Las protestas de julio pasado en varias ciudades de Cuba transmitieron un mensaje inédito en la isla en los últimos 62 años. Por primera vez se hacía pública, o intentaba hacerse pública, la protesta de un significativo porcentaje de su población, sin miedo a ser tachada de traidora a la patria por expresar su disconformidad. Lo que persistía era el miedo a la represión del régimen, y ha llegado ya. El Gobierno ha empezado los juicios que afectarán a hasta 790 personas, en su mayoría jóvenes, por participar en las protestas. Las marchas comenzaron en el pequeño pueblo de San Antonio de los Baños y se extendieron por más de 60 ciudades para exhibir el hartazgo de una población sometida desde hace décadas a todo tipo de penurias. Fueron en su mayoría manifestaciones pacíficas, pero el Gobierno contestó con extrema dureza. Cerca de un millar de personas fueron detenidas, y todo atisbo de apoyo a los encarcelados fue perseguido con saña en los últimos meses.

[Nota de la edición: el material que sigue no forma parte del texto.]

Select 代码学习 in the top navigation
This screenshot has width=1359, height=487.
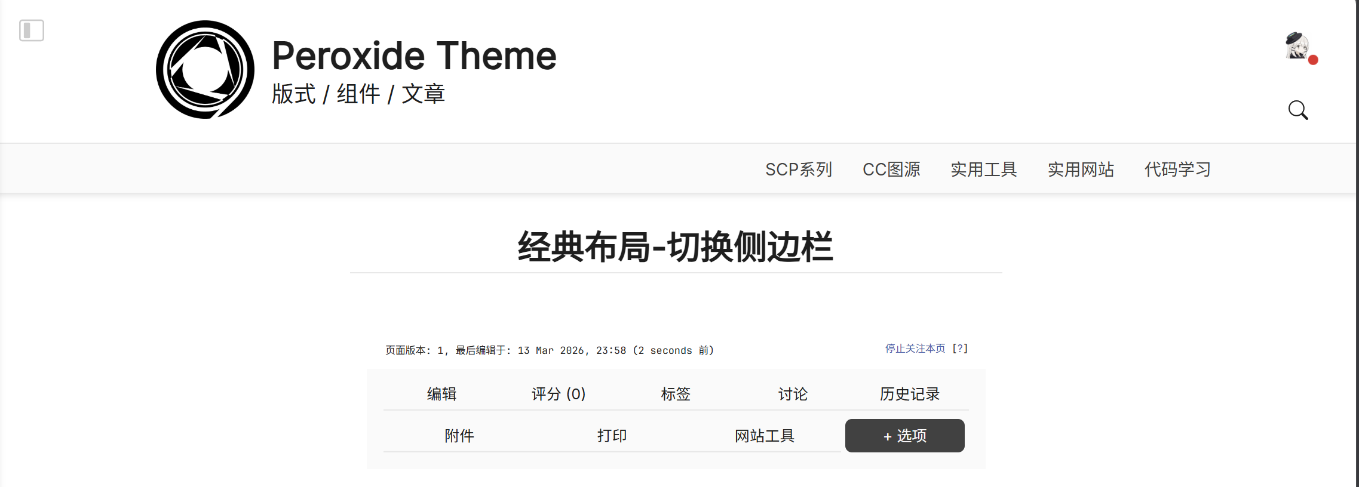1177,169
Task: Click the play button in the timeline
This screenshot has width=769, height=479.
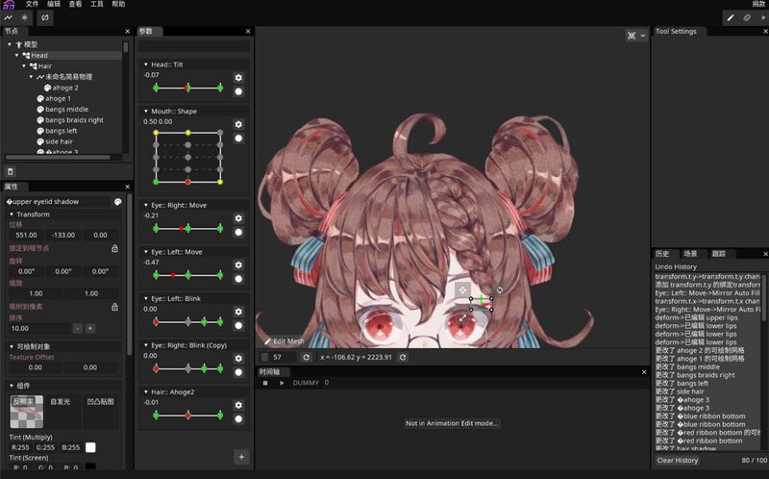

Las explicaciones del Gobierno sobre los procesamientos representan el último acto de una escalada represiva desproporcionada y seguramente ineficaz. La Fiscalía General sostiene que los manifestantes “atentaron contra el orden constitucional y la estabilidad del Estado socialista”. En gran parte de los casos, las penas que pide son muy elevadas: cientos de personas pueden ser condenadas a entre 6 y 15 años de cárcel, y varias decenas, acusadas de sedición, se enfrentan a entre 20 y 30 años. Esas penas son un despropósito. El Gobierno cubano quiere evidenciar que no serán toleradas nuevas protestas, y su aspiración de fondo es el escarmiento en cabeza ajena para potenciales protestas, pese a la continuidad previsible del deterioro de las condiciones de vida.
La dureza de un embargo que acaba de cumplir 60 años, recrudecido durante la Administración de Donald Trump y sostenido en los mismos términos por Joe Biden, sigue teniendo efectos devastadores, pero detrás del estallido social anida un profundo malestar popular. Enviar a la cárcel a cientos de jóvenes para contener las manifestaciones de descontento solo niega el problema, aplaza la posibilidad de soluciones y revela, una vez más, la obstinación controladora y opresiva del Ejecutivo. La disconformidad crece en la isla y el derecho a manifestarla, recogido en la propia Constitución cubana, es inalienable. Son muchos quienes dentro y fuera del país piden al Gobierno que abandone la persecución penal como arma política y se abra a un diálogo con los sectores críticos. Los juicios ya iniciados tienen todos los componentes de abuso de poder y falta de proporcionalidad manifiesta. Su desarrollo solo traerá más frustración y más dolor estéril.